_Dataset content_.
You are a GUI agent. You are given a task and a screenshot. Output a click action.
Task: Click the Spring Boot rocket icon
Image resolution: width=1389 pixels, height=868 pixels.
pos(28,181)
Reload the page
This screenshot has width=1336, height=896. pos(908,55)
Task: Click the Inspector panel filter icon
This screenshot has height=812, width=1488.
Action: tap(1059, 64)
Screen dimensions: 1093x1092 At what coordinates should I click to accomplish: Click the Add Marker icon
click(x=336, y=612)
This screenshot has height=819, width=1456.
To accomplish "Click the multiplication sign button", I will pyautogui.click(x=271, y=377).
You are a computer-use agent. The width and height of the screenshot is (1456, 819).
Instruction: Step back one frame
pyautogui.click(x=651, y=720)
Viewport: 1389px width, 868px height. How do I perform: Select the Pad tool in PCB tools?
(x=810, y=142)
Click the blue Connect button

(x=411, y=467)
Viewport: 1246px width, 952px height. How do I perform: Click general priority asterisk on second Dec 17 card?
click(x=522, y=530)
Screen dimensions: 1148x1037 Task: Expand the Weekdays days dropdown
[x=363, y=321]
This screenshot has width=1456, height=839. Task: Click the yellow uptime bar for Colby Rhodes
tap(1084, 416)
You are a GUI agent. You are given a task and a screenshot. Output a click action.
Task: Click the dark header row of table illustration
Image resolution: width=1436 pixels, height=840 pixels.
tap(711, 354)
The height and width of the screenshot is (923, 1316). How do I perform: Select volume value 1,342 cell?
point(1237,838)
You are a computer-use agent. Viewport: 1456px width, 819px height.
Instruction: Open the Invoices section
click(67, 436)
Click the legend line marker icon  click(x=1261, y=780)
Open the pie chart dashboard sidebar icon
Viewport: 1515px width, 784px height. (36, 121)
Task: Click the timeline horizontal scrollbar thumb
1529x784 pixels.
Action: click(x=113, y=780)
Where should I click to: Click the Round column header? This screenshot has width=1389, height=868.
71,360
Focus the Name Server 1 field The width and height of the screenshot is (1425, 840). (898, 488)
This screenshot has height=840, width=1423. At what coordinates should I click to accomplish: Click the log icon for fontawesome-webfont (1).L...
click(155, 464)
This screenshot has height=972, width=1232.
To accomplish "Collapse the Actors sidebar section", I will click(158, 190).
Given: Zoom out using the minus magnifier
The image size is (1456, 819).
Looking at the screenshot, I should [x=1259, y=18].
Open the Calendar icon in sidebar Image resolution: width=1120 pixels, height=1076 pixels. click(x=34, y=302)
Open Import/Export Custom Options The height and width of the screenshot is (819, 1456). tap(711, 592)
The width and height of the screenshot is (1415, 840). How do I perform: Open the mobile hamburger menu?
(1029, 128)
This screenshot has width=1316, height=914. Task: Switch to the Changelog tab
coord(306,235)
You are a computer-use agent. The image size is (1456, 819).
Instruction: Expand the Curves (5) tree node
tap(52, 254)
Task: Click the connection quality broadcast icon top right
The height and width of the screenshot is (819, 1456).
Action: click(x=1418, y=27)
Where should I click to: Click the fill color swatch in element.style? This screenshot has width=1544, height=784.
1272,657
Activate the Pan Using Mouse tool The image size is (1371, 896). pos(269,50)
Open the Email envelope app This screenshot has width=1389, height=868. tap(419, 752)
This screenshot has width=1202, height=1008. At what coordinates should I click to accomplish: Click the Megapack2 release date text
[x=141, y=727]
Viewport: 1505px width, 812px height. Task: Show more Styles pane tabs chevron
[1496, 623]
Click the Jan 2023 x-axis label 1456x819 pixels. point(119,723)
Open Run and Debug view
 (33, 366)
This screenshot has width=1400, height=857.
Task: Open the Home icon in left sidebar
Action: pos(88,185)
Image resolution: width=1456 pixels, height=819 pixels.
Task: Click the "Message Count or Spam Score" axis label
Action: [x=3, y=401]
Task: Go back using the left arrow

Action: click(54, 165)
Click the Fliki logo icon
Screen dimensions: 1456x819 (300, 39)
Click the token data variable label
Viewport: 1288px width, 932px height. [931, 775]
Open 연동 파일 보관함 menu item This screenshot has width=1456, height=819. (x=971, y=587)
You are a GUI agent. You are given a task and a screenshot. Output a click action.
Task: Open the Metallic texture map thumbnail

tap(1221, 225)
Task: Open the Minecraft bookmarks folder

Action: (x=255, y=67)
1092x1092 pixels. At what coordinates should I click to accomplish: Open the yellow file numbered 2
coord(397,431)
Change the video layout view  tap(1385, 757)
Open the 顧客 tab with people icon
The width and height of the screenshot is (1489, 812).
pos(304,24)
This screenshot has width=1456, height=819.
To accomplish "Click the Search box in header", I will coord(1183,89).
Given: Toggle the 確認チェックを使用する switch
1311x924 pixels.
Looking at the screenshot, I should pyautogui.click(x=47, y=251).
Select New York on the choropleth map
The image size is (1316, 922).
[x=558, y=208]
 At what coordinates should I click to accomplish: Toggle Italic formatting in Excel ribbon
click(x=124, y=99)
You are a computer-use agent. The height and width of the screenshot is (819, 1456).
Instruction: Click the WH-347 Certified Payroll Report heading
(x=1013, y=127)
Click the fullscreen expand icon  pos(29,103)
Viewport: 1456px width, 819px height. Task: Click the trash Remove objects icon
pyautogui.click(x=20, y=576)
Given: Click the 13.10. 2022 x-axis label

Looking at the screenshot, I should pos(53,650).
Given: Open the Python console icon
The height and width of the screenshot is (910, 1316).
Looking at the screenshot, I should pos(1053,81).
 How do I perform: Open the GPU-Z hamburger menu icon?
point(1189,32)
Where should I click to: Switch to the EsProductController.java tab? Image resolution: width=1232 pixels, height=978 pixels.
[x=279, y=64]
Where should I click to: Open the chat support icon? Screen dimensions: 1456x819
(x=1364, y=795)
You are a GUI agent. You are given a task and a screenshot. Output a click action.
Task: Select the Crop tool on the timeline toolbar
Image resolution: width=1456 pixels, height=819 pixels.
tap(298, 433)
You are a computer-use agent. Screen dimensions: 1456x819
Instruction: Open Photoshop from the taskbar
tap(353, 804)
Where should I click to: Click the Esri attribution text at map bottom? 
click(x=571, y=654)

_Exercise_. Using the data above, print every record exactly as shown.

_Task response_.
You are a GUI agent. You are given a task and a screenshot. Output a click action.
Task: Click the Spring Boot rocket icon
Image resolution: width=1389 pixels, height=868 pixels.
pos(28,181)
Reload the page
This screenshot has width=1336, height=896. pos(908,55)
Task: Click the Inspector panel filter icon
This screenshot has height=812, width=1488.
Action: tap(1059, 64)
Screen dimensions: 1093x1092 At what coordinates should I click to accomplish: Click the Add Marker icon
click(x=336, y=612)
This screenshot has height=819, width=1456.
To accomplish "Click the multiplication sign button", I will pyautogui.click(x=271, y=377).
You are a computer-use agent. The width and height of the screenshot is (1456, 819).
Instruction: Step back one frame
pyautogui.click(x=651, y=720)
Viewport: 1389px width, 868px height. How do I perform: Select the Pad tool in PCB tools?
(x=810, y=142)
Click the blue Connect button

(x=411, y=467)
Viewport: 1246px width, 952px height. How do I perform: Click general priority asterisk on second Dec 17 card?
click(x=522, y=530)
Screen dimensions: 1148x1037 Task: Expand the Weekdays days dropdown
[x=363, y=321]
This screenshot has width=1456, height=839. Task: Click the yellow uptime bar for Colby Rhodes
tap(1084, 416)
You are a GUI agent. You are given a task and a screenshot. Output a click action.
Task: Click the dark header row of table illustration
Image resolution: width=1436 pixels, height=840 pixels.
tap(711, 354)
The height and width of the screenshot is (923, 1316). How do I perform: Select volume value 1,342 cell?
point(1237,838)
You are a computer-use agent. Viewport: 1456px width, 819px height.
Instruction: Open the Invoices section
click(67, 436)
Click the legend line marker icon  click(x=1261, y=780)
Open the pie chart dashboard sidebar icon
Viewport: 1515px width, 784px height. (36, 121)
Task: Click the timeline horizontal scrollbar thumb
1529x784 pixels.
Action: click(x=113, y=780)
Where should I click to: Click the Round column header? This screenshot has width=1389, height=868.
71,360
Focus the Name Server 1 field The width and height of the screenshot is (1425, 840). (898, 488)
This screenshot has height=840, width=1423. At what coordinates should I click to accomplish: Click the log icon for fontawesome-webfont (1).L...
click(155, 464)
This screenshot has height=972, width=1232.
To accomplish "Collapse the Actors sidebar section", I will click(158, 190).
Given: Zoom out using the minus magnifier
The image size is (1456, 819).
Looking at the screenshot, I should [x=1259, y=18].
Open the Calendar icon in sidebar Image resolution: width=1120 pixels, height=1076 pixels. click(x=34, y=302)
Open Import/Export Custom Options The height and width of the screenshot is (819, 1456). tap(711, 592)
The width and height of the screenshot is (1415, 840). How do I perform: Open the mobile hamburger menu?
(1029, 128)
This screenshot has width=1316, height=914. Task: Switch to the Changelog tab
coord(306,235)
You are a computer-use agent. The image size is (1456, 819).
Instruction: Expand the Curves (5) tree node
tap(52, 254)
Task: Click the connection quality broadcast icon top right
The height and width of the screenshot is (819, 1456).
Action: click(x=1418, y=27)
Where should I click to: Click the fill color swatch in element.style? This screenshot has width=1544, height=784.
1272,657
Activate the Pan Using Mouse tool The image size is (1371, 896). pos(269,50)
Open the Email envelope app This screenshot has width=1389, height=868. tap(419, 752)
This screenshot has width=1202, height=1008. At what coordinates should I click to accomplish: Click the Megapack2 release date text
[x=141, y=727]
Viewport: 1505px width, 812px height. Task: Show more Styles pane tabs chevron
[1496, 623]
Click the Jan 2023 x-axis label 1456x819 pixels. point(119,723)
Open Run and Debug view
 (33, 366)
This screenshot has width=1400, height=857.
Task: Open the Home icon in left sidebar
Action: pos(88,185)
Image resolution: width=1456 pixels, height=819 pixels.
Task: Click the "Message Count or Spam Score" axis label
Action: [x=3, y=401]
Task: Go back using the left arrow

Action: click(54, 165)
Click the Fliki logo icon
Screen dimensions: 1456x819 (300, 39)
Click the token data variable label
Viewport: 1288px width, 932px height. [931, 775]
Open 연동 파일 보관함 menu item This screenshot has width=1456, height=819. (x=971, y=587)
You are a GUI agent. You are given a task and a screenshot. Output a click action.
Task: Open the Metallic texture map thumbnail

tap(1221, 225)
Task: Open the Minecraft bookmarks folder

Action: (x=255, y=67)
1092x1092 pixels. At what coordinates should I click to accomplish: Open the yellow file numbered 2
coord(397,431)
Change the video layout view  tap(1385, 757)
Open the 顧客 tab with people icon
The width and height of the screenshot is (1489, 812).
pos(304,24)
This screenshot has width=1456, height=819.
To accomplish "Click the Search box in header", I will coord(1183,89).
Given: Toggle the 確認チェックを使用する switch
1311x924 pixels.
Looking at the screenshot, I should pyautogui.click(x=47, y=251).
Select New York on the choropleth map
The image size is (1316, 922).
[x=558, y=208]
 At what coordinates should I click to accomplish: Toggle Italic formatting in Excel ribbon
click(x=124, y=99)
You are a computer-use agent. The height and width of the screenshot is (819, 1456).
Instruction: Click the WH-347 Certified Payroll Report heading
(x=1013, y=127)
Click the fullscreen expand icon  pos(29,103)
Viewport: 1456px width, 819px height. Task: Click the trash Remove objects icon
pyautogui.click(x=20, y=576)
Given: Click the 13.10. 2022 x-axis label

Looking at the screenshot, I should pos(53,650).
Given: Open the Python console icon
The height and width of the screenshot is (910, 1316).
Looking at the screenshot, I should pos(1053,81).
 How do I perform: Open the GPU-Z hamburger menu icon?
point(1189,32)
Where should I click to: Switch to the EsProductController.java tab? Image resolution: width=1232 pixels, height=978 pixels.
[x=279, y=64]
Where should I click to: Open the chat support icon? Screen dimensions: 1456x819
(x=1364, y=795)
You are a GUI agent. You are given a task and a screenshot. Output a click action.
Task: Select the Crop tool on the timeline toolbar
Image resolution: width=1456 pixels, height=819 pixels.
tap(298, 433)
You are a computer-use agent. Screen dimensions: 1456x819
Instruction: Open Photoshop from the taskbar
tap(353, 804)
Where should I click to: Click the Esri attribution text at map bottom? 
click(x=571, y=654)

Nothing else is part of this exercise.